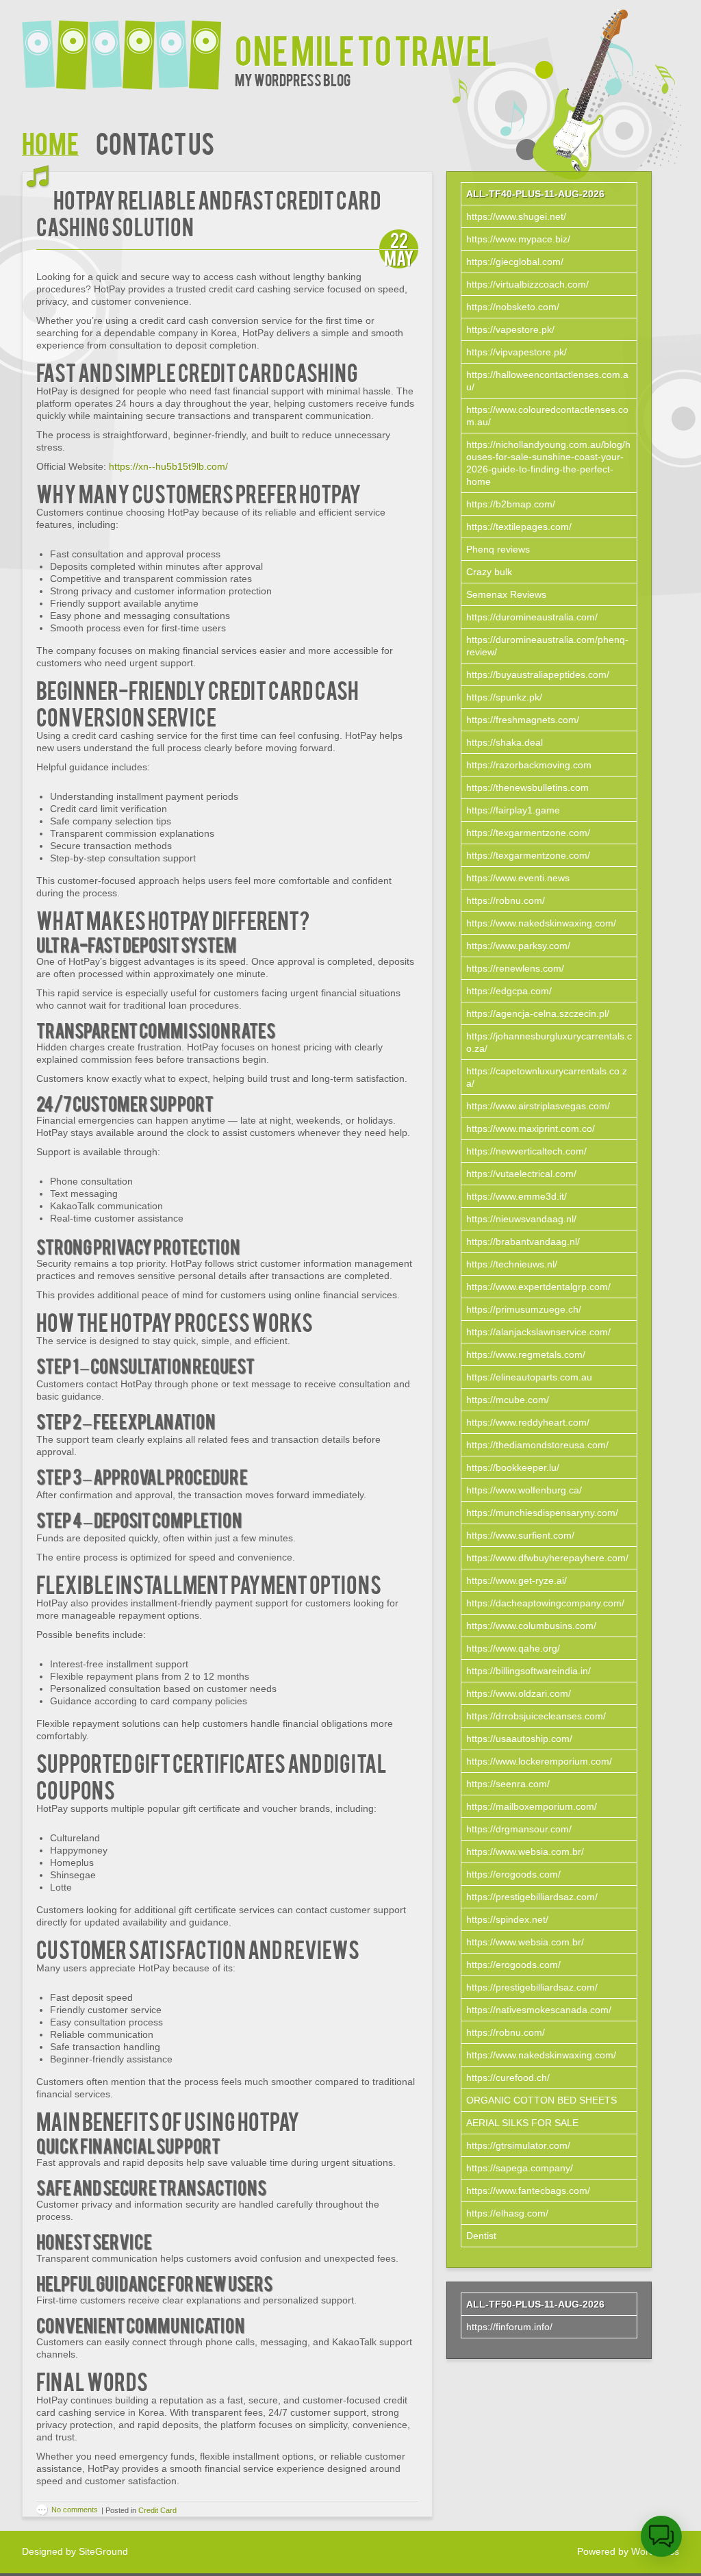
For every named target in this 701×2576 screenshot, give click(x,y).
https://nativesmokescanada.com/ (538, 2009)
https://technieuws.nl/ (511, 1264)
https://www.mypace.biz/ (518, 238)
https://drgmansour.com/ (519, 1828)
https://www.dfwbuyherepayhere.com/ (547, 1557)
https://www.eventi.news (518, 877)
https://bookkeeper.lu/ (512, 1467)
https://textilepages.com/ (519, 526)
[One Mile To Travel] (128, 46)
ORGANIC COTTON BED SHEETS (541, 2100)
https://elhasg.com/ (507, 2213)
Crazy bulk (489, 571)
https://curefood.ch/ (508, 2077)
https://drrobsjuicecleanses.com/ (536, 1715)
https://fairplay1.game (513, 810)
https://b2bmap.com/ (510, 503)
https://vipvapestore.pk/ (516, 351)
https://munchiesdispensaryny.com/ (542, 1512)
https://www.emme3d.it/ (516, 1196)
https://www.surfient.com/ (520, 1535)
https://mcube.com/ (507, 1399)
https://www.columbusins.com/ (531, 1625)
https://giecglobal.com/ (514, 261)
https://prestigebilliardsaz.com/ (532, 1896)
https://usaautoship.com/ (519, 1738)
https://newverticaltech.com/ (526, 1151)
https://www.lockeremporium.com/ (539, 1761)
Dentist (481, 2235)
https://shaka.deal (504, 742)
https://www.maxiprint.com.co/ (530, 1128)
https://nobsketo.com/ (512, 306)
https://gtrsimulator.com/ (518, 2145)
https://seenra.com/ (508, 1783)
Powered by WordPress (628, 2551)
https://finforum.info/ (509, 2326)
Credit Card (157, 2510)
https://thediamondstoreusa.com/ (537, 1444)
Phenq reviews (498, 549)
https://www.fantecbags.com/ (528, 2190)
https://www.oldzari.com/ (518, 1693)
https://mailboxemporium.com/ (531, 1806)
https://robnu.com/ (505, 900)
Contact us (155, 142)
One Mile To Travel (366, 49)
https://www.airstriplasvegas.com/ (538, 1105)
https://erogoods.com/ (513, 1874)
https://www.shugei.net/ (516, 216)
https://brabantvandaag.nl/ (523, 1241)
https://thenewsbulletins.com (527, 787)
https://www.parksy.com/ (518, 945)
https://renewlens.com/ (515, 968)
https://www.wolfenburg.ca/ (524, 1490)
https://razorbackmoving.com (528, 764)
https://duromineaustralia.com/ (532, 616)
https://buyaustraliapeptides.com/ (537, 674)
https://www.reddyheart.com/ (527, 1422)
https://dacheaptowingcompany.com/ (545, 1603)
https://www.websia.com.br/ (525, 1851)
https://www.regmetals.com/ (525, 1354)
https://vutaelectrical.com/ (521, 1173)
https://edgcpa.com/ (509, 990)
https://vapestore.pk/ (510, 329)
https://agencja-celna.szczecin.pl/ (537, 1013)
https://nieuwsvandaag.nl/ (521, 1218)
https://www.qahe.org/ (513, 1648)
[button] (661, 2536)
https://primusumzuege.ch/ (523, 1309)
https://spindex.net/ (507, 1919)
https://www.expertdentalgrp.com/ (538, 1286)
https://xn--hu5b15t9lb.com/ (168, 466)
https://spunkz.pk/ (504, 697)
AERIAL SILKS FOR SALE (522, 2122)
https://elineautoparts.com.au (529, 1377)
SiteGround (103, 2551)
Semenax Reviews (506, 594)
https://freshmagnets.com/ (522, 719)
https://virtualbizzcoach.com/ (527, 284)
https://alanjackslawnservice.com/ (538, 1331)
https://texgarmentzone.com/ (528, 832)
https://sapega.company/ (519, 2167)
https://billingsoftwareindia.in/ (528, 1670)
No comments (74, 2509)
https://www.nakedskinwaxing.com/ (541, 923)
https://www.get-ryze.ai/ (516, 1580)
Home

=======

WHAT THE TASK ASKS:
Within the material above, copy exactly the lines from the line that holds "https://shaka.deal (504, 742)" up to and including the line that holds "https://www.parksy.com/ (518, 945)".

EXERCISE OUTPUT:
https://shaka.deal (504, 742)
https://www.maxiprint.com.co/ (530, 1128)
https://nobsketo.com/ (512, 306)
https://gtrsimulator.com/ (518, 2145)
https://seenra.com/ (508, 1783)
Powered by WordPress (628, 2551)
https://finforum.info/ (509, 2326)
Credit Card (157, 2510)
https://thediamondstoreusa.com/ (537, 1444)
Phenq reviews (498, 549)
https://www.fantecbags.com/ (528, 2190)
https://www.oldzari.com/ (518, 1693)
https://mailboxemporium.com/ (531, 1806)
https://robnu.com/ (505, 900)
Contact us (155, 142)
One Mile To Travel (366, 49)
https://www.airstriplasvegas.com/ (538, 1105)
https://erogoods.com/ (513, 1874)
https://www.shugei.net/ (516, 216)
https://brabantvandaag.nl/ (523, 1241)
https://thenewsbulletins.com (527, 787)
https://www.parksy.com/ (518, 945)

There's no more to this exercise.